MLB Could Replicate the NFL’s UK Success

MLB Could Replicate the NFL’s UK Success

Earlier this year, West Ham United’s London Stadium was packed with eager British baseball fans as MLB’s London Series came to town.

In a two-game extravaganza on June 24 and 25, the UK’s capital was treated to the latest edition of the Route 66, or I-55, rivalry when the St. Louis Cardinals took on the Chicago Cubs. Chicago won Saturday’s game, 9-1, while St. Louis took Sunday’s 7-5.

The Cardinals and Cubs’ matchup wasn’t the first time that West Ham United’s London Stadium has been filled with countless MLB jerseys. The inaugural MLB London Series was held at the same venue in 2019, when arguably baseball’s most famous team, the New York Yankees, faced their old rivals, the Boston Red Sox.

It’s clear for all to see that the UK has well and truly developed an ever-growing passion for all types of US sport – not just baseball.

“We know that American sports really cut through,” former England rugby player and NFL superfan, Ugo Monye, told Decyfr.

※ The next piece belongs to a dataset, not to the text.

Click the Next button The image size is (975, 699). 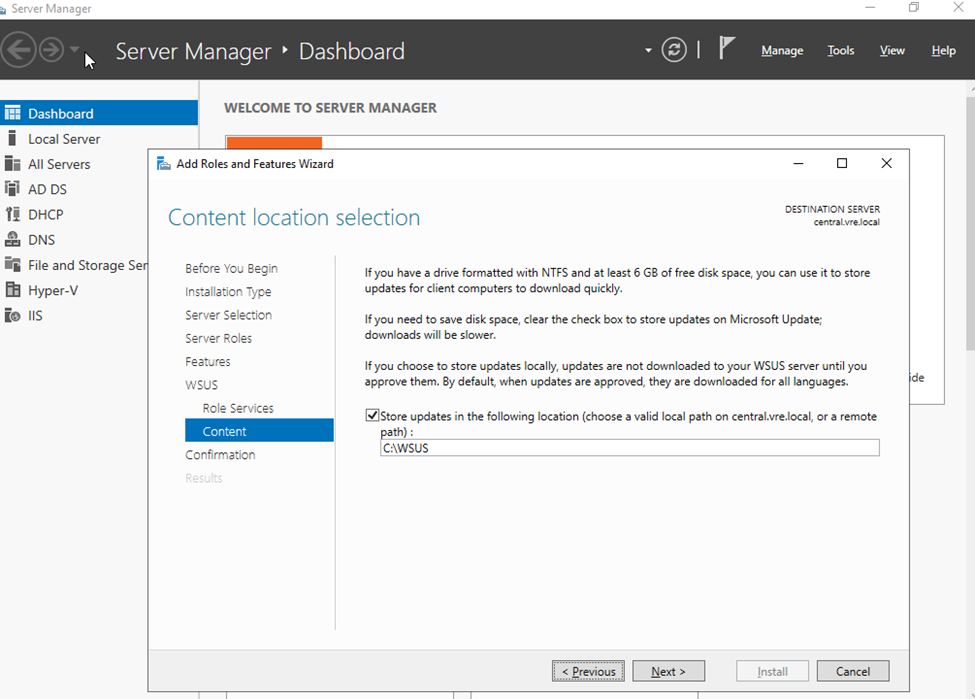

“We had MLB play two matches back-to-back … there were over 100,000 people that watched it, and the broadcasting figures were exemplary as well.”

MLB’s desire to make a huge splash in the UK market isn’t entirely shocking when you consider the NFL’s success in London.

The NFL has held the London Games since 2007, and the UK’s appetite for American football action has increased year after year. From 2007 to 2012, the league held just one game in the UK each season. Eventually, one game became three, at stadiums including Wembley, Twickenham, and the Tottenham Hotspur Stadium, which was purpose-built to stage NFL games.

Now, the NFL’s journey overseas has become an important, and highly anticipated, part of the league’s calendar. Tickets for the games sell out in minutes, and this year, London’s de facto team, the Jacksonville Jaguars, will become the first to play two regular season games outside of the US in the same season – and are choosing to do so in London. 

“I hope that we’re seen as leaders,” Jacksonville’s VP of UK Operations, Maria Gigante, told Neil Reynolds on a recent episode of the Decyfr Handoff when asked if the team see themselves as pioneers in the era of NFL internationalisation.

American football’s growth in the UK – helped by a fanbase initially established in the 1980s, when Channel 4 originally began broadcasting NFL highlights – hasn’t just captivated and thrilled die-hard fans. It’s also enticed casual ones.

“Everyone, whether it’s passively on social media or [from] watching it on TV, has an awareness of what the NFL is,” said Monye.

“But there’s no better way of converting your casual fan into a habitual follower than coming and enjoying the live experience – because there’s more than just what happens on the field, it’s the event, it’s the day itself.”

Pageantry and theatrics are a gigantic part of American sports, and the NFL and MLB are no exceptions. Fan zones, pre-game stunts and halftime shows are all key when staging any kind of showpiece event – and of course, MLB were sure to get in on the action. The league staged the ‘Trafalgar Square Takeover’ alongside this year’s London Series, a three-day fan festival that featured games, authentic American food, DJs, and merchandise.

The NFL have staged countless events internationally over the years, such as last season’s NFL on South Bank takeover, and teams have even started taking control of these initiatives themselves, as the Jaguars recently concluded their very own summer tour of the UK. However, these initiatives are made easier by the NFL’s Global Markets Program – which allows teams to market themselves, and attempt to grow a fanbase, in different international territories –  something MLB is missing, making baseball much more US focused.

The UK clearly has a passion for US sports that’s clear to see, and the NFL’s international adventure shows no signs of stopping – the league’s commissioner, Roger Goodell, has openly discussed the possibility of a European division. They’ve established the blueprint for other American sports to follow if they want their leagues to go global.

It just remains to be seen if the 2024 MLB London Series, featuring the New York Mets and the Philadelphia Phillies, will have studied these plans as they try to hit a home run in the UK market.